Один звук этого голоса терзал уши как автомобильная сирена. Вера даже не стала вслушиваться. Сказала Егорию, что едет в метро и говорить не может. Отключив телефон, она торопливо поднялась из-за стола. Марина бросилась ей наперерез, мягко преграждая дорогу. Костя, словно что-то поняв, вдруг заторопился выйти из кухни.
Едва его спина растворилась в полумраке коридора, Марина стремительно, как пружина, развернулась к Вере:
- Верочка, ну побудь ещё немного! Мы даже толком не поговорили...
Вера в нерешительности остановилась, прикидывая - не слишком ли легко она поддалась Марине? Достаточно ли всерьёз та принимает её боль? Не начнет ли сейчас бытовую болтовню - как ни в чем не бывало? Но Марина так проникновенно заглядывала Вере в глаза, словно надеялась сказать что-то важное.
- Хорошо, побуду, - без выражения откликнулась Вера.
- Ой, совсем забыла про суп! - спохватилась подруга. - Иначе мои останутся без обеда.
Марина устремилась лихорадочно резать овощи, сбрасывая их в давно кипевшую воду. Свой темно-зеленый просторный шелковый платок она оставила на спинке стула. И теперь он медленно стекал с неё, змеился, сползая кольцами. Вера безучастно наблюдала, как Марина извлекает из шкафчика специи. Яростно помешивая булькающее варево, Марина вдруг пустилась в объяснения, нащупав то, что показалось ей весомым доказательством и могло бы убедить Веру:
- Для меня наш отъезд - единственный способ по-настоящему помочь Косте! Он сейчас как подросток, который вдруг осознал, чего хочет, и ринулся изо всех сил этого добиваться. Для него жизненно важно снискать одобрение, высокую оценку людей, авторитетных в его специальности. Он горит этой жаждой - 'научиться', 'добиться', 'преодолеть'! А подходящие условия для этого - именно там.
Её размеренные речи напоминали Вере статью из газеты. Доводы были один другого хуже. Сквозь каждое слово Марины проступала болезненная и неотвратимая правда: она думала только о муже. Ни одной минуты ей не пришло в голову принять в рассчет Веру. Она явно жалела о расставании. А даже если бы и жалела? В любом случае Вера не оказалась тем человеком, ради которого стоило оставаться. И только сейчас, в эту самую минуту Вера вдруг поняла, что втайне рассчитывала на это всё время, пока велись разговоры об отъезде.

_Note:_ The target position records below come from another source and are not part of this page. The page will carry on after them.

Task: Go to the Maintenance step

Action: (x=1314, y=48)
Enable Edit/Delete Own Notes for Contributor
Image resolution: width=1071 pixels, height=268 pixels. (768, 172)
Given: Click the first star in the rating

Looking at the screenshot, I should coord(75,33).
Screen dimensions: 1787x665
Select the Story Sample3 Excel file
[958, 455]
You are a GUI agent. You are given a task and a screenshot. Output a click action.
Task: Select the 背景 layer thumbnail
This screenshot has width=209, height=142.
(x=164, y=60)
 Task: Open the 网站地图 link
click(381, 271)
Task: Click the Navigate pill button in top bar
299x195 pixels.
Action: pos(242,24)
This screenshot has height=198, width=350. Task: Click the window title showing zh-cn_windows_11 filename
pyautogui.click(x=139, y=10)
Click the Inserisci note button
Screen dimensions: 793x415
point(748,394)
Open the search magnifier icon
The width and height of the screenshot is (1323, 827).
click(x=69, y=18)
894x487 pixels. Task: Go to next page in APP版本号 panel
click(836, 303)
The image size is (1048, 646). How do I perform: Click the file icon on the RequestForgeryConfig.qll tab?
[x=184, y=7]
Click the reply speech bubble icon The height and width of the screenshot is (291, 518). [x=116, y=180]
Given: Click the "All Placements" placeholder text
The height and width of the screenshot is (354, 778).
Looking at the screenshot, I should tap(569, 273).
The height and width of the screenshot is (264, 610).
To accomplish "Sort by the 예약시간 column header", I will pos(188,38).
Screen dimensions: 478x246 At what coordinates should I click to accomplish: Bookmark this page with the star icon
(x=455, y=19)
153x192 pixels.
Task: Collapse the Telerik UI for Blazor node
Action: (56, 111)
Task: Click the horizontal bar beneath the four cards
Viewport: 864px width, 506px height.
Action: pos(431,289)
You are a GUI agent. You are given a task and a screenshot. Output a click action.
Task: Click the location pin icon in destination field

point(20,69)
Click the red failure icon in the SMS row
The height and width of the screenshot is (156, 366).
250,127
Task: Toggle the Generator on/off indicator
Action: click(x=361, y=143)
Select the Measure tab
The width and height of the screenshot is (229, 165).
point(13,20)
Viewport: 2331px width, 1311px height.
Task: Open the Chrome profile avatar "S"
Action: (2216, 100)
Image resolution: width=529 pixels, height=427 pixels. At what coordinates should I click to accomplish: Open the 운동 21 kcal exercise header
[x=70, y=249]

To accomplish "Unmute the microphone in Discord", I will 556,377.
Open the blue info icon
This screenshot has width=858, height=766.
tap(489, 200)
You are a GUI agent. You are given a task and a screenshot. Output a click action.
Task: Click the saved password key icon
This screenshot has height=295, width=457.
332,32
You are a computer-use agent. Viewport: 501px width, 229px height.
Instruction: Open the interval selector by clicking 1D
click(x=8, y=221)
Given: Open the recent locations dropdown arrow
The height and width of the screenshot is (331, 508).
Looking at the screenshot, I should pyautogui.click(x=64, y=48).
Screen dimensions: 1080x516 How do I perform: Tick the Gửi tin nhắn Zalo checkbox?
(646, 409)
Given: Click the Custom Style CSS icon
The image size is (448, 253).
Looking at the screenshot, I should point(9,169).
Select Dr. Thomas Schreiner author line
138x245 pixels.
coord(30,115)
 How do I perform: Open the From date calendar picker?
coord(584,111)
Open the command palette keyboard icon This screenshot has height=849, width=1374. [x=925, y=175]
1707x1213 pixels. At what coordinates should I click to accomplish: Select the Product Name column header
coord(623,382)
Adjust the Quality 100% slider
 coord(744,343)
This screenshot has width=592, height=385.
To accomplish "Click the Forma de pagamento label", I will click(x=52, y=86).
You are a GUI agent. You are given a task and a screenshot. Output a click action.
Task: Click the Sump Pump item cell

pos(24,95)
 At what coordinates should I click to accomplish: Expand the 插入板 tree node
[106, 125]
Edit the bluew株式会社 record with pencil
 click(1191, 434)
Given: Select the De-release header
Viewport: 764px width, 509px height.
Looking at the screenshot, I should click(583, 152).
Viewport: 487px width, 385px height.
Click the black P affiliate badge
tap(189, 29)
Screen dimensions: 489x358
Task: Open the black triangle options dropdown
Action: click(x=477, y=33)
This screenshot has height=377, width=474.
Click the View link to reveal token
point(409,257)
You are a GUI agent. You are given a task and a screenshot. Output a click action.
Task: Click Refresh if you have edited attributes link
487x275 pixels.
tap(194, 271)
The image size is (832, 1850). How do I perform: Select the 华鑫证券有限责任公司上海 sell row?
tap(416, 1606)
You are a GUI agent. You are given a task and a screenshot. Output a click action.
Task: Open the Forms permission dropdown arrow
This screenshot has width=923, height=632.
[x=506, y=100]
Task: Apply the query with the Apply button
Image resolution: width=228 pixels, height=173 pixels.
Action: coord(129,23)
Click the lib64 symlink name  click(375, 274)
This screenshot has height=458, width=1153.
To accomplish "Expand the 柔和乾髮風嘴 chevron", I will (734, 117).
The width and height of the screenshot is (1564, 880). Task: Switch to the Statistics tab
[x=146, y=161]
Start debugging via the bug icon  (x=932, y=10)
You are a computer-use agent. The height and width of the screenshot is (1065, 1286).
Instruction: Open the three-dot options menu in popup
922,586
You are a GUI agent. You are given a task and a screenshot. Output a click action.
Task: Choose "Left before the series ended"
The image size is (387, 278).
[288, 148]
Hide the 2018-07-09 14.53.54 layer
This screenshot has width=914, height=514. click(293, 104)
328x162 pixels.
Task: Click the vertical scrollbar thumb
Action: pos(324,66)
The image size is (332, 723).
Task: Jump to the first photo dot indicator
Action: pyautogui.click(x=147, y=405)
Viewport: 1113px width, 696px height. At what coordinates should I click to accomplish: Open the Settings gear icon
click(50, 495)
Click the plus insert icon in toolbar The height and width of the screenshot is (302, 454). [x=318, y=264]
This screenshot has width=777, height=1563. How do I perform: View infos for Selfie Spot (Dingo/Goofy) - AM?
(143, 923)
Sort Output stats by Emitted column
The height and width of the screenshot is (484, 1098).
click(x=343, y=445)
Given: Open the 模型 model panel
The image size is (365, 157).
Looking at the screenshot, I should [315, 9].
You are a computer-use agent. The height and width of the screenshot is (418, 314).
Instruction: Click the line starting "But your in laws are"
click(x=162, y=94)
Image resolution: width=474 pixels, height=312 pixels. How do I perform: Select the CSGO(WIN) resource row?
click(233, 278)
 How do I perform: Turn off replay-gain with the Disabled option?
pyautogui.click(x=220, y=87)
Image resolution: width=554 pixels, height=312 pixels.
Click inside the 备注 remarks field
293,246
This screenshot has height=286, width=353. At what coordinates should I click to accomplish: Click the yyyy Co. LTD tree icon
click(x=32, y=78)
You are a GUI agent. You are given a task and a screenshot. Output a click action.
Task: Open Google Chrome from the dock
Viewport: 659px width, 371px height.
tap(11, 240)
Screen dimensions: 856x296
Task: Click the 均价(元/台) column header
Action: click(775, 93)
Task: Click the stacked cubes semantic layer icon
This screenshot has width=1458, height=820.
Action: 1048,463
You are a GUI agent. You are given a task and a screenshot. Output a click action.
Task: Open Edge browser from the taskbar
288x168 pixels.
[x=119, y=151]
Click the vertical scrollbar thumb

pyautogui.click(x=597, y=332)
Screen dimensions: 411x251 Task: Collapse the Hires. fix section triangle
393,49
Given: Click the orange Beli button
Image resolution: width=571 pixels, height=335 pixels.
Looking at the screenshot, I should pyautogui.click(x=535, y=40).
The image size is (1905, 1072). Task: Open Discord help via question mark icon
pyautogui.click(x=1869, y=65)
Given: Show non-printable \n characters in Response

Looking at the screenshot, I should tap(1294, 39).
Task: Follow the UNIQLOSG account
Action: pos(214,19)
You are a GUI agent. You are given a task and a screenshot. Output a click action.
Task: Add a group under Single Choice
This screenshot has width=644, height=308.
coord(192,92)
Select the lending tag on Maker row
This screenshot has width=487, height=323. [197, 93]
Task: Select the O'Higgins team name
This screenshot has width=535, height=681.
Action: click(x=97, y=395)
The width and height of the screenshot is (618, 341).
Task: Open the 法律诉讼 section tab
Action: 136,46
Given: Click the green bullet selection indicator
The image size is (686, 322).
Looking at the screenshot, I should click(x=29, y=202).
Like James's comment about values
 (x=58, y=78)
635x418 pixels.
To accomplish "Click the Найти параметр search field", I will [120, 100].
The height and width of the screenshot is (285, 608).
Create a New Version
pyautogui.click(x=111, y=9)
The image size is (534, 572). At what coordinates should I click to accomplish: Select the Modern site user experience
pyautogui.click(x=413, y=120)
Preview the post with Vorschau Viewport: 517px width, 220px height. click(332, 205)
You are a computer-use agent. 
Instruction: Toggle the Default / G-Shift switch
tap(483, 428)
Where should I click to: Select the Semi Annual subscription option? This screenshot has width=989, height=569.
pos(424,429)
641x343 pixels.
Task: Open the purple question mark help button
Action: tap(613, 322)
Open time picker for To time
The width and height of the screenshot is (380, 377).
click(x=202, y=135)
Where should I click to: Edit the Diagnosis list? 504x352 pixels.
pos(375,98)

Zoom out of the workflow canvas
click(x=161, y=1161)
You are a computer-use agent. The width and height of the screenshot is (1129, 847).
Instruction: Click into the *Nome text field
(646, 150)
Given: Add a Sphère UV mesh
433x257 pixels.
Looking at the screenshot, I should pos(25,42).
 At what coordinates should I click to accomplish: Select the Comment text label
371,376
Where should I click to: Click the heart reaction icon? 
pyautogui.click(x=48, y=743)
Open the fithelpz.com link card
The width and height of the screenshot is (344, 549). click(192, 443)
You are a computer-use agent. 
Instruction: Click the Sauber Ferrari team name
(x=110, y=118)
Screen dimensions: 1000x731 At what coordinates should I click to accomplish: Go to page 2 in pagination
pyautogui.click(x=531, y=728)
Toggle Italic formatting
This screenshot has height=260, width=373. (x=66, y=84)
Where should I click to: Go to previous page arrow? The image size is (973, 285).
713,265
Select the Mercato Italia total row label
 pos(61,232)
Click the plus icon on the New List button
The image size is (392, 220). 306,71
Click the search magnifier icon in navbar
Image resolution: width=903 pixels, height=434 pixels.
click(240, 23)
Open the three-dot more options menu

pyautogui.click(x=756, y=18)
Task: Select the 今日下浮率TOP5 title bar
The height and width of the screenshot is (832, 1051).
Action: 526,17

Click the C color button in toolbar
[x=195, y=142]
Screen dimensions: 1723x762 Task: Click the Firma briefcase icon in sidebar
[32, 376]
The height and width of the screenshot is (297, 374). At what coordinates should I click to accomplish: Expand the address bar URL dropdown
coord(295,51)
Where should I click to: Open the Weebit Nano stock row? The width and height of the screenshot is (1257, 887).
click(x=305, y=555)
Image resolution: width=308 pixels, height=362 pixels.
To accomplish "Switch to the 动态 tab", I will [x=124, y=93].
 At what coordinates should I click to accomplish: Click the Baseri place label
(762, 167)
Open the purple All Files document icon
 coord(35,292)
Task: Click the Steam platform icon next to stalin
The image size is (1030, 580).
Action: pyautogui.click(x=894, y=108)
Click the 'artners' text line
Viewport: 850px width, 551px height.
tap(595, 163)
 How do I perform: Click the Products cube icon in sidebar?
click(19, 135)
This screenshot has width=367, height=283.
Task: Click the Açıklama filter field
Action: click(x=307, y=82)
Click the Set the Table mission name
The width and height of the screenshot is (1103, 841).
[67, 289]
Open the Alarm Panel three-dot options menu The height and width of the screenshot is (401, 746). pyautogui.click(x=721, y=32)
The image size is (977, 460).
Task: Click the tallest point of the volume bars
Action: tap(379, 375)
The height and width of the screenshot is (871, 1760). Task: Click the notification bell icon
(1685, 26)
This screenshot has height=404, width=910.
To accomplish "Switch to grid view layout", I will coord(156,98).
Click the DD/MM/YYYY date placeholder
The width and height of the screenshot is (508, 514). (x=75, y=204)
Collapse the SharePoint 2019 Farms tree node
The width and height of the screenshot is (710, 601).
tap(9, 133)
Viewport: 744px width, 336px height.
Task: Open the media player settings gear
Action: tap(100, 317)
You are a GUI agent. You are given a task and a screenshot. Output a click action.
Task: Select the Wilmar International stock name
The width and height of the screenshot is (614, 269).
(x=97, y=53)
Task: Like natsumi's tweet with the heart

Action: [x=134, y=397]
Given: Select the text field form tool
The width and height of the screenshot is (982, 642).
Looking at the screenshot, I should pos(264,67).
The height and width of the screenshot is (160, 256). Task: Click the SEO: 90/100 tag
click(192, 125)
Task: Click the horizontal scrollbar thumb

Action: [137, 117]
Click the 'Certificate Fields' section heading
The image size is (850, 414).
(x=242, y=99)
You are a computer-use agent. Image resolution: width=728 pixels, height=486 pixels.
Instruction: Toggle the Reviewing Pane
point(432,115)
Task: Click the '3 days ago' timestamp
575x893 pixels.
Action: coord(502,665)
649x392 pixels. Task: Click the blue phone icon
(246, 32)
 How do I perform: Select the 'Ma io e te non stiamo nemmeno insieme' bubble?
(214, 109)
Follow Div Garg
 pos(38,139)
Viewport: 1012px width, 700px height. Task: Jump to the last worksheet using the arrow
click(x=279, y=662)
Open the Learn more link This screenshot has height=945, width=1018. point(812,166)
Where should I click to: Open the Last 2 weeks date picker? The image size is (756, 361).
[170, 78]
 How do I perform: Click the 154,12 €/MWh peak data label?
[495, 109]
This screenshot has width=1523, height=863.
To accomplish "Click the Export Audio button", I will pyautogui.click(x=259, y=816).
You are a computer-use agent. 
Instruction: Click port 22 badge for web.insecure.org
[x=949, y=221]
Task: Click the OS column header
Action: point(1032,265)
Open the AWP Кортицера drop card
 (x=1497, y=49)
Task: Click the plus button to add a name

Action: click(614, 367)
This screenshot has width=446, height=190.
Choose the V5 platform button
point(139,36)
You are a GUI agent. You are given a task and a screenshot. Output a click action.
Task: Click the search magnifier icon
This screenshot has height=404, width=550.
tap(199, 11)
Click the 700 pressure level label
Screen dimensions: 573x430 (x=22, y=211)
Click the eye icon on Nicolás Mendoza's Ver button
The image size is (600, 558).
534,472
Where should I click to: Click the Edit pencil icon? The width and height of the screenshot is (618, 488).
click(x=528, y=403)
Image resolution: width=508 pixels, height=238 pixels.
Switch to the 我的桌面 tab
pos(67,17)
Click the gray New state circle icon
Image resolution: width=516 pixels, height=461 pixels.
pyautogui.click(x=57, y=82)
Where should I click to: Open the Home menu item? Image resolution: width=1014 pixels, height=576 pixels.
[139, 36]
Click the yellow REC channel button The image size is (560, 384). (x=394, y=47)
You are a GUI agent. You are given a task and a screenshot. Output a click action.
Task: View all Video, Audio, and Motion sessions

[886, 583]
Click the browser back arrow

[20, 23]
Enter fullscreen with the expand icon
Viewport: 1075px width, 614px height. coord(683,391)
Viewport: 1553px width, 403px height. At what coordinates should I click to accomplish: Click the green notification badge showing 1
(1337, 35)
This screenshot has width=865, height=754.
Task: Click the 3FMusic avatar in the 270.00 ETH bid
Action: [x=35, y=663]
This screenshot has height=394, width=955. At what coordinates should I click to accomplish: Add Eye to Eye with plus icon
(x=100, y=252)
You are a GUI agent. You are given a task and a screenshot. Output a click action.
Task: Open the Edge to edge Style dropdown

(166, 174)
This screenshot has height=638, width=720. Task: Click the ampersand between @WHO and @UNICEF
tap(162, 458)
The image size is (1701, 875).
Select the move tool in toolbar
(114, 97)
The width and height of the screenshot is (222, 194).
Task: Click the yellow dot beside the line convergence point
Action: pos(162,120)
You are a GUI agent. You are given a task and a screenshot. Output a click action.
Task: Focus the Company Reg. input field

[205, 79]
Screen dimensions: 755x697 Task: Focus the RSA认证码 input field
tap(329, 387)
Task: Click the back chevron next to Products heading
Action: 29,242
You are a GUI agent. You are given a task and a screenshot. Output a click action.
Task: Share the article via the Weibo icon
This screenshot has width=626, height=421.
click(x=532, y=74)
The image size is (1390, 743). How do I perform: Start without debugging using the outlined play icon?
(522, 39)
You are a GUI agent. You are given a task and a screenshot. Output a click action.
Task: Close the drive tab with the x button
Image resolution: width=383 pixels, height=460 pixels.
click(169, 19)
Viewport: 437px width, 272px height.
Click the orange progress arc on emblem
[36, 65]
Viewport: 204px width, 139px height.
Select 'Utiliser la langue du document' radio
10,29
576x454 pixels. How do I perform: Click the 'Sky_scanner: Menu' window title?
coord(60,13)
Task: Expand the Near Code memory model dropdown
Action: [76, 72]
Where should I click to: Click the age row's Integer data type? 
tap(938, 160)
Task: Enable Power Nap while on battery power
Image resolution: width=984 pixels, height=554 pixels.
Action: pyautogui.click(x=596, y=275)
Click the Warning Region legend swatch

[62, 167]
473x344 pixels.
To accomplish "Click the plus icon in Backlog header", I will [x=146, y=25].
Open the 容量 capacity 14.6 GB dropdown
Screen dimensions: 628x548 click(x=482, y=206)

- Ему кажется, что именно за границей он максимально реализуется в профессии, - взволнованно делилась Марина. - И я не могу, не имею права гасить этот огонь его внутренний. Слава Богу, им хоть что-то движет, ему что-то всерьёз интересно! А то насмотришься на этих сонных мужиков...
Пронзительно заверещавший телефон положил конец бесплодному потоку аргументов. Марина что-то быстро отвечала в трубку.
В глазах Веры любые объяснения лишь углубляли и подчёркивали разрыв, непреодолимую разницу между ними. Ради довольства мужа подруга была готова не только вешать занавески и люстры, пылесосить квартиру и каждый день варить свежие обеды. Как оказалось, она способна расстаться с ближайшими друзьями, дорогими сердцу переулками, родным домом, и ехать за границу. А вот Вера свою семейную жизнь не сохранила. И даже не была уверена, что жалеет об этом.
Вера с облегчением взглянула на часы. Пора работать. Желание остаться в одиночестве нахлынуло с новой силой. Но теперь у неё была неотразимая причина. Можно было исчезнуть, уже не боясь обидеть Марину. Эх, почему только она одна всегда думает о том, чтобы кого-нибудь не обидеть? А с ней, значит, можно?
- Ну, Мариш, всё! - уверенно заторопилась Вера. - Пора бежать. Опаздываю как белый кролик.